MARIE-OCTOBRE•••••••••••••••••••••••••••••••••••••••••••••••••••Julien Duvivier / 1959 .............................
7.5/10•••••••••••••••••••••••••••••••••••••••••••••••••••Quand Duvivier flirte avec l'espace restreint d'un luxueux salon pour composer une chasse au salaud que n'aurait pas renié Agatha Christie, il ne fait pas les choses à moitié. Jugez plutôt.
Pour mener son ballet mortuaire qui consiste en un jeu d'hommes de fort tempérament, anciens résistants bien décidés à démasquer le traître qui boit dans le même verre qu'eux, le cinéaste rassemble des gueules de prestige. Meurisse, Ventura, Blier, Reggiani, Darrieux, n'en jetez plus, la coupe est pleine, et je l'ai pour ma part sirotée jusqu'à la lie. En bon gourmand, j'en aurais même bien repris une rasade quand bien même mon équilibre commençait à devenir hésitant au moment où le denier acte, un peu manqué, me laissait penaud dans mon canapé.

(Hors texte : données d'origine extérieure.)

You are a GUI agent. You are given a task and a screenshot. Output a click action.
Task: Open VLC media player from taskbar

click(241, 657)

Parce qu'il n'y a pas à tortiller, une péloche de cette trempe, aussi imparfaite soit-elle dans son ensemble, apporte de l'eau au moulin de tous les aigris qui regrettent le temps ou le cinéma français était le terrain de jeu d'une belle galerie de fortes têtes impossible, ou presque, à mettre en échec. Des bonhommes au verbe clair, des femmes qui donnent envie de tomber amoureux, des acteurs, tout simplement, qui inspirent un profond respect. Quand Blier, seul contre tous, saisit ses cordes vocales pour une plaidoirie au tranchant sponsorisé par Hattori Hanzo, les poils se dressent. Quand Meurisse met dos au mur la belle Marie-Octobre, incisant les esprits de sa diction parfaite et son regard profond, seul le silence daigne s'exprimer quand il se trouve à court de mots.

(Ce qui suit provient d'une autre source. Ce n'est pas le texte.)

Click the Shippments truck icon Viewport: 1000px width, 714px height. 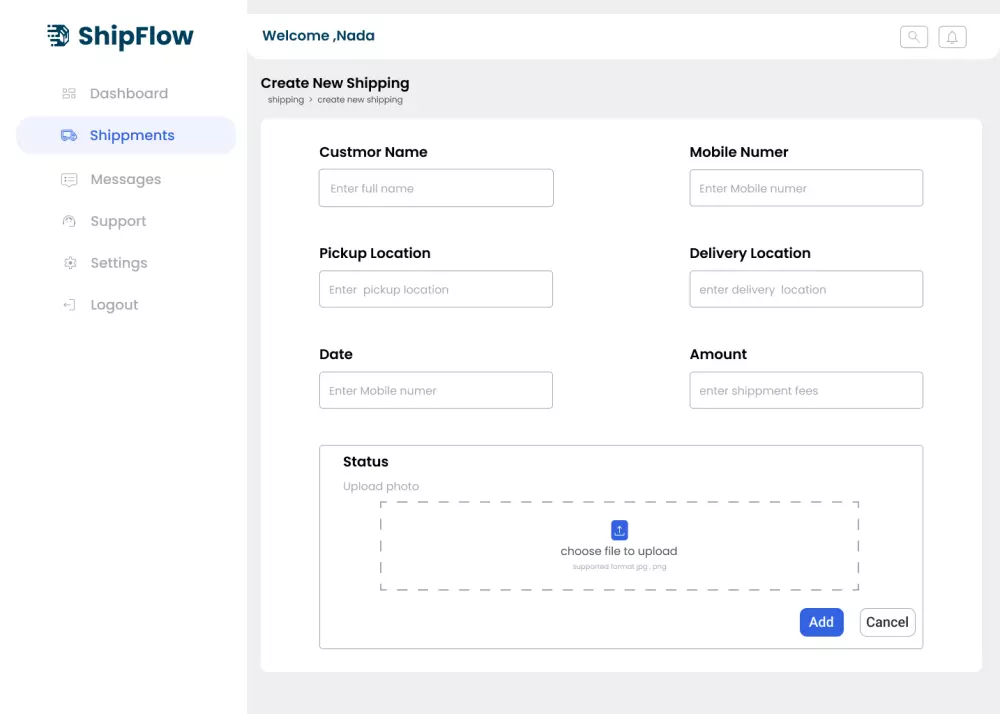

Le grand film n'est pas loin. Dommage que la fin, précipitée et appelée à grand renfort de choix narratifs discutables, fasse retomber le soufflet. La mise en scène également, solide à n'en pas douter, mais un peu paresseuse sur la durée, peut décevoir : Duvivier, à ce niveau là, a fait beaucoup mieux, même si sa gestion de l'espace, vu l'exercice de style qu'il relève, est assez remarquable.
Quelques petits gestes manqués qui ne sauraient éteindre l'enthousiasme sincère qui fut le mien pendant une bonne heure et demie. Emballé à un rythme parfaitement géré, marqué par une direction d'acteurs étincelante, Marie-Octobre voit Duvivier relever sans coup férir l'exercice pourtant périlleux du huis clos.